Other Security Activity

The challenge may be that you have a decent investment proposal and decent return but the return on another security investment is higher. The ways to overcome this are either an adjustment to the investment or finding a way to improve the return. A key part of that strategy is emphasizing that finding bugs early is cheaper than finding them late. For some bugs that's because you avoid dependencies on the bug, but for many it's because the cheapest bugs to fix are the ones that you head off before you implement them. Similarly, if you can show that threat modeling could have prevented a class of bugs that continue to cause problems, then that may be sufficient justification.

Quality of Evidence

A final challenge to your plan may be that the quality of your proof points is insufficient in some way.
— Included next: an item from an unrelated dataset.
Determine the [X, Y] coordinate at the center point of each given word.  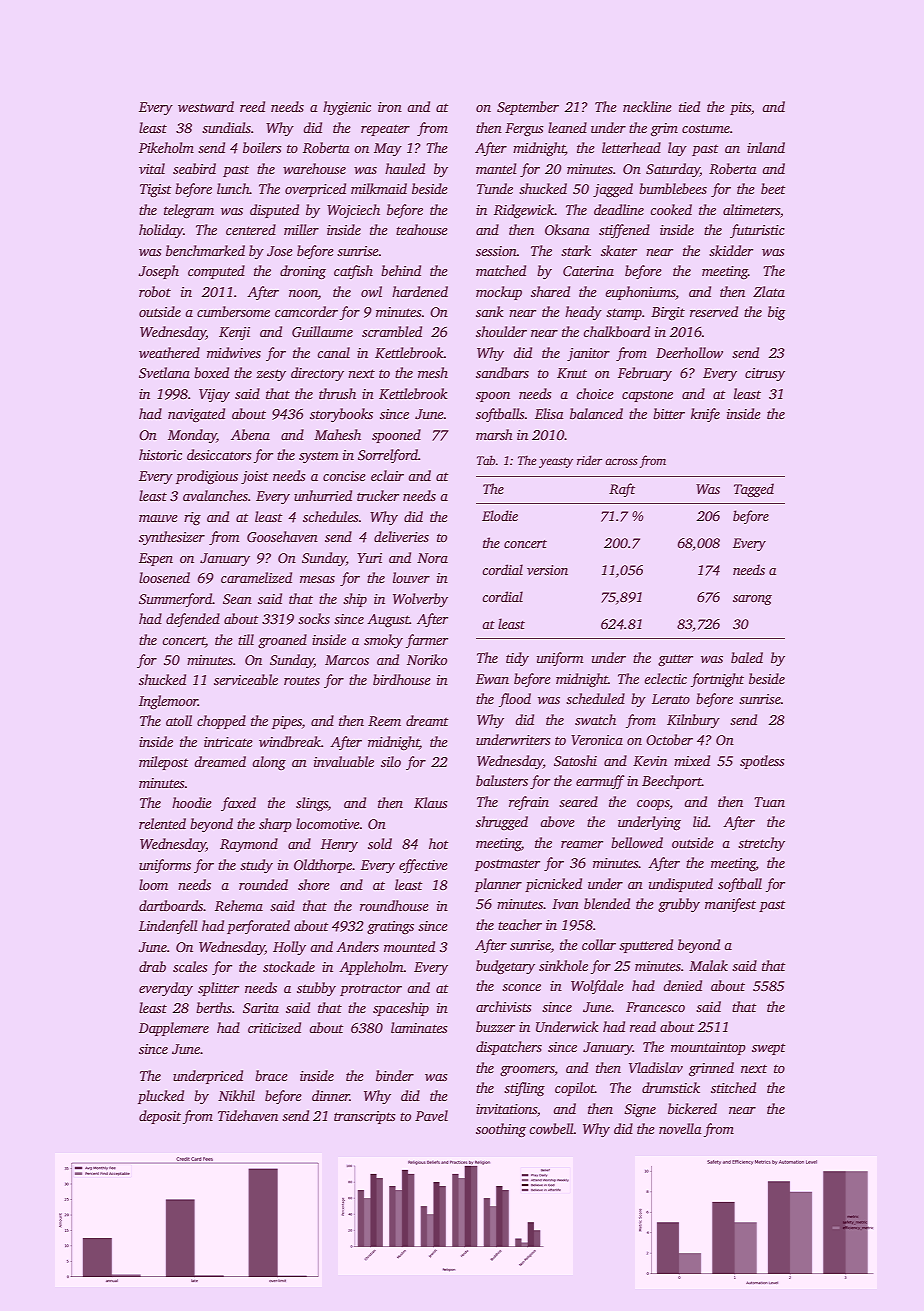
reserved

If so, ask clarifying questions as discussed earlier, but it may simply be that you need more local experience with threat modeling before it can be formally sanctioned, or you need to gather additional data through a pilot project or something similar.

Summary

Getting an organization to adopt a new practice is always challenging. On the one hand, the issues you face will have a great deal in common with the issues faced by others who have introduced threat modeling. On the other hand, how you face them and overcome them will have aspects unique to your organization. Everyone will need to “sell” their case to individual contributors and to management.

Along the way to convincing people, you'll have to answer a variety of questions related to project management and roles and responsibilities, and ensure that those answers fit your organization's approach to building systems. Generally, that will include understanding the prerequisites to various tasks, and what deliverables those tasks will produce. As you execute the required tasks, you'll run into interaction issues, so you need to understand how decisions will be made. The decision models are likely different for different threat modeling tasks. Some of those tasks will require meetings, and making meetings effective can be tricky, especially if you overload agendas, meeting goals, and decision models. Such overload is common to threat modeling.

Organizations vary in terms of delivering technology, and they deliver technology of different types. Some organizations use waterfalls with gates and checkpoints; others are more agile. All organizations need to roll out systems, and some also deliver software. Each development and deployment approach will have different places to integrate threat modeling tasks. Most organizations also have organized testing, and testing can be a great complement to threat modeling. How an organization approaches technology also has implications for how it hires, rewards, and promotes people, including factors such as training, career ladders, and interviewing.

When attempting to bring threat modeling to an organization, you'll encounter a variety of objections that you'll need to address. Those objections can be roughly modeled as resource objections, value objections, and objections to the plan; and each can be understood and approached in the various ways described in this chapter.